SHIVGAMI : Simplifying tHe titanIc blastx process using aVailable GAthering of coMputational unIts

  1. Naman Mangukia1,
  2. Maulik Patel1 ,
  3. Rakesh Rawal2

Authors Affiliation(s)

  • 1Department of Botany, Bioinformatics and Climate change impacts management, University School of Sciences, Navrangpura, Ahmedabad 380009, INDIA
  • 2Department of Life Sciences and Food Nutrition, Gujarat University, Navrangpura, Ahmedabad 380009, INDIA

Can J Biotech, Volume 1, Special Issue, Pages 32-33, DOI: https://doi.org/10.24870/cjb.2017-a20

Presenting author: naman.neoanderson007@gmail.com

Abstract

Assembling novel genomes from scratch is a never ending process unless and until the homo sapiens cover all the living organisms!
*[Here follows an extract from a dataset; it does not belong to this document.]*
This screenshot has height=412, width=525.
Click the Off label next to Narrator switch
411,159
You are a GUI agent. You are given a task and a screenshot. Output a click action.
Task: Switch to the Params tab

On top of that, this denovo approach is employed by RNASeq and Metagenomics analysis. Functional identification of the scaffolds or transcripts from such drafted assemblies is a substantial step routinely employes a well-known BlastX program which facilitates a user to search DNA query against NCBI-Protein (NR:~120Gb) database. In spite of having multicore-processing option, blastX is an elongated process for the bulk of lengthy Queryinputs. Tremendous efforts are constantly being applied to solve this problem by increasing computational power, GPU-Based computing, Cloud computing and Hadoop based approach which ultimately requires gigantic cost in terms of money and processing. To address this issue, here we have come up with SHIVGAMI, which automates the entire process using perl and shell scripts, which divide, distribute and process the input FASTA sequences as per the CPU-cores availability amongst the computational units individually. Linux operating system, NR database and blastX program installations are prerequisites for each system. The beauty of this stand-alone automation program SHIVGAMI is it requires the LAN connection exactly twice: During ‘query distribution’ and at the time of ‘proces completion’. In initial phase, it divides the fasta sequences according to the individual computer’s core-capability. Then it will evenly distribute all the data along with small automation scripts which will run the blastX process to the respective computational unit and send back the results file to the master computer. The master computer finally combines and compiles the files into a single result. This simple automation converts a computer lab into a GRID without investment of any software, hardware and man-power. In short, SHIVGAMI is a time and cost savior tool for all users starting from commercial firm to a common man, utilises the “Little Drops of Water make a Mighty Ocean” concept without any requirement of parallel processing. The automation and compilation of SHIVGAMI is under process and will be freely available shortly to the users.